Julia Serrano wrote somewhere in her blog archives that just as many of us now recognize a spectrum of gender identities rather than a binary, she would like to see people recognize that there is a spectrum of experiences with gender between cis and trans. That idea has stuck with me, as I don’t feel I fit neatly into either category and I dislike how a lot of the discourse around this assumes people like me are either unserious fetishists or entitled cis people who don’t want to recognize our privilege.
Honestly, I don’t understand why fetishists have a bad name here. Like… if someone’s reason for body modification is better sex, why should I judge that exactly? I like sex too.

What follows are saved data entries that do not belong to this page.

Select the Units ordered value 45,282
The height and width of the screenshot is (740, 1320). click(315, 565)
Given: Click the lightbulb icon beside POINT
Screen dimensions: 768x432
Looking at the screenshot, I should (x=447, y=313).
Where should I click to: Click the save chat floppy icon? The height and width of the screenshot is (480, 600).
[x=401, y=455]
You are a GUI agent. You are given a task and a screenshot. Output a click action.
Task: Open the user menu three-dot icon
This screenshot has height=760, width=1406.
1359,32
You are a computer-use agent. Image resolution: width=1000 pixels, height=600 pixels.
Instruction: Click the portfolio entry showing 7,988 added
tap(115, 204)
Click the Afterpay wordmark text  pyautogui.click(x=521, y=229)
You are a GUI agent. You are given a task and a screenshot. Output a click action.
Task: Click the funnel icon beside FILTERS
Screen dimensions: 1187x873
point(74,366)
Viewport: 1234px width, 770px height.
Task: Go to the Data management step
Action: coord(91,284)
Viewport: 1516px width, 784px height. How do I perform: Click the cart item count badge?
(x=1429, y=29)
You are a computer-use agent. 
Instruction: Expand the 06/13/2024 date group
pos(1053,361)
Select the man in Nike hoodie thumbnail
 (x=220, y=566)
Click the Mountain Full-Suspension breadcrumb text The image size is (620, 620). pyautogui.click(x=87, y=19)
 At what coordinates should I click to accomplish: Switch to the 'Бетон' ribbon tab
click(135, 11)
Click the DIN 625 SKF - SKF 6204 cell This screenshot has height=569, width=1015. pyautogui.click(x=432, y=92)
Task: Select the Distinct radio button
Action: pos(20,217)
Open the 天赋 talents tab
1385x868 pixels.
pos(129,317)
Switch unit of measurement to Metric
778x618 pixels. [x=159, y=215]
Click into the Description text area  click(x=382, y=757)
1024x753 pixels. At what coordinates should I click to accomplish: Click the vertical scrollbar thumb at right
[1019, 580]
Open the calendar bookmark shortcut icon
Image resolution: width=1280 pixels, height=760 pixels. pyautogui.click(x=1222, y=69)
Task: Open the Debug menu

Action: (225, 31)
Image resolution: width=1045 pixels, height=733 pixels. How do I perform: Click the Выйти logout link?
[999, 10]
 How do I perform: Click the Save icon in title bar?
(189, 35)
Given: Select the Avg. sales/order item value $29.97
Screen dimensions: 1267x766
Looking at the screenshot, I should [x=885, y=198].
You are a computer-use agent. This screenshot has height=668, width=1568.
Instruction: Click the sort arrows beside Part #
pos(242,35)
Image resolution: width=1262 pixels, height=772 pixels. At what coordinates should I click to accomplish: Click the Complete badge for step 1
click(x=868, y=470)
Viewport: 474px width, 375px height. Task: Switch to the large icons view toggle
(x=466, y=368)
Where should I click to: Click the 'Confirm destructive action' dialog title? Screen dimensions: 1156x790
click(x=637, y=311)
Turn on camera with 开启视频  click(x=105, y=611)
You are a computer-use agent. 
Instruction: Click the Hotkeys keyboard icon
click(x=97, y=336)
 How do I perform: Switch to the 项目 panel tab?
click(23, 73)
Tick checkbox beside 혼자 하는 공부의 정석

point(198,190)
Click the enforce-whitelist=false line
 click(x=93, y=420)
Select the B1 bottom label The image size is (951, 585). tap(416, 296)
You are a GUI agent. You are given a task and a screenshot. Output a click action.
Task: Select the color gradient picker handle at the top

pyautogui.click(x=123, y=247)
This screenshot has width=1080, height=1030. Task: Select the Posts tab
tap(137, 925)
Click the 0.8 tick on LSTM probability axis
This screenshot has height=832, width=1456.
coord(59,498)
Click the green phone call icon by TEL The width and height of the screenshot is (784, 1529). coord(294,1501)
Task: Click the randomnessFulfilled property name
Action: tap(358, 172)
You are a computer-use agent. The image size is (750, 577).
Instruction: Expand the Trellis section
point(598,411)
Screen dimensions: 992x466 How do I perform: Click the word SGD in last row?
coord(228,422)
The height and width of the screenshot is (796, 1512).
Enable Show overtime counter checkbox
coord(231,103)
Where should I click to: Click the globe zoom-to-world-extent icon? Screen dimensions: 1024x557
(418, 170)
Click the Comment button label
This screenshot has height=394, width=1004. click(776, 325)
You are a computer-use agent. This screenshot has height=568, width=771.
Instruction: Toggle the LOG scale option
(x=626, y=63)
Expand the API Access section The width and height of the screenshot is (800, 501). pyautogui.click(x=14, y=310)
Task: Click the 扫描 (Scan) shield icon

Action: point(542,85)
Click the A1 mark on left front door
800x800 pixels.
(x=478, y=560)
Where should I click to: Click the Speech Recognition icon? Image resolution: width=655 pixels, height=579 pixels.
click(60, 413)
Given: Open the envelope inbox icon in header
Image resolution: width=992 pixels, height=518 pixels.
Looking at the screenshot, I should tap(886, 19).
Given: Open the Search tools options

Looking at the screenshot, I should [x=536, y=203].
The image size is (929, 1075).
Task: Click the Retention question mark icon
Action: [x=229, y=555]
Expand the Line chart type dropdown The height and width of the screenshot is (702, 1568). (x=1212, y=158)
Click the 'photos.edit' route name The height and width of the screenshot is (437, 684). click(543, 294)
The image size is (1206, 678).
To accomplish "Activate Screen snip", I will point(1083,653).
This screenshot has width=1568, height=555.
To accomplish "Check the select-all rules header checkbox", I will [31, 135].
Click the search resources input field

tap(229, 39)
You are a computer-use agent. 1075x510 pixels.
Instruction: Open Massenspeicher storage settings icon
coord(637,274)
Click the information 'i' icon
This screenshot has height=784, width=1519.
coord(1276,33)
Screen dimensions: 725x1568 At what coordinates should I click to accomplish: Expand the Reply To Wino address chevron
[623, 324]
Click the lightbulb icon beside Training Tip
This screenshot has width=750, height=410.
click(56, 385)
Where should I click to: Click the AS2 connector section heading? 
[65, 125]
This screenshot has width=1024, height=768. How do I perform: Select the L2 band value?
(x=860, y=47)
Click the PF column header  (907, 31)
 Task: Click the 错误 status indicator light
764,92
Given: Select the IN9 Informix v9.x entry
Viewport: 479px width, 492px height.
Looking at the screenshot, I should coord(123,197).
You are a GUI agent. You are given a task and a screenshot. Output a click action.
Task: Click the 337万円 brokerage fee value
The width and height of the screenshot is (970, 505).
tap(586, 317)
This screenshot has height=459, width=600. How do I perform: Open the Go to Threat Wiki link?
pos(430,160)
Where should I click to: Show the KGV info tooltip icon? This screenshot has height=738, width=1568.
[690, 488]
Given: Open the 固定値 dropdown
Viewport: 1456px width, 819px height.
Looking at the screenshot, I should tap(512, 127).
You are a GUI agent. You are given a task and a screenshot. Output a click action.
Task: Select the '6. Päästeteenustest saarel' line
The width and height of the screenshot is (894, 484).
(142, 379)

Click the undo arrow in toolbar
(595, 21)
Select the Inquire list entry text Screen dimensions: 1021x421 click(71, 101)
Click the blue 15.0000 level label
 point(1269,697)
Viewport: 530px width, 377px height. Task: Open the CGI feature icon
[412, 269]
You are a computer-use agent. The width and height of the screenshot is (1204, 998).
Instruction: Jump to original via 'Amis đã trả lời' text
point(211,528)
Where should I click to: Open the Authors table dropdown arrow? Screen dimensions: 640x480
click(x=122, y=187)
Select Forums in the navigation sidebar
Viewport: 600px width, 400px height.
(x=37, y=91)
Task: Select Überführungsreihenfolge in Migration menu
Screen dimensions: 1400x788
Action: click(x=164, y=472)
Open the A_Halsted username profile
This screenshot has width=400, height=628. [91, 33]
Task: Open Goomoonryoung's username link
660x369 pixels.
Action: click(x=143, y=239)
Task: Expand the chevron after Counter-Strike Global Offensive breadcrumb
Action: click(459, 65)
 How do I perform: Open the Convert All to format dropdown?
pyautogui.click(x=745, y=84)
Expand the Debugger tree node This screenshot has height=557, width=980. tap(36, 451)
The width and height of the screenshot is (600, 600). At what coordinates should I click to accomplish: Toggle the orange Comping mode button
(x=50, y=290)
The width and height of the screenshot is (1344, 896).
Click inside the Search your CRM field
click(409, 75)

(Yes, I know that there’s a history here of calling people fetishists when they aren’t, and I don’t have a problem with people finding that annoying or devaluing. It sucks when you say “my experience is X” and everyone goes “then clearly you are Y” when that isn’t what you said.
My problem is just that… actually, if that does happen to accurately describe someone, that should be fine too.)
All of this.
Although it has never been ‘my’ label, I’ve always loved the term ‘part time woman’ ever since I first heard it in the 00s. Because between all the medicalized terms, it was such a matter-of-fact and joyfull expression of self. It didn’t rely on ‘suffering enough’. It just meant “Part of my gender is woman, and sometimes I express that and sometimes I don’t.”. It’s so simple and yet so powerful.
And I clearly remember some people in the community getting angry at the idea that someone would have that kind of an experience to gender, that someone in their community wasn’t hating their body.
Those attempts at exclusionism were never truly about ‘keeping out people with ‘privilege’, because at the end of the day transvestites and part time women did lose jobs and families and safety.
It was simply because seeing trans people without dysphoria was difficult. It stung. It felt unfair. And of course it was. Having excruciating dysphoria isn’t fair. But the person without dysphoria isn’t to blame. It’s just bad luck.
That impulse to exclude people for having too much fun was always coming from a place to pain, and bringing pain. It never made anyone actually feel better.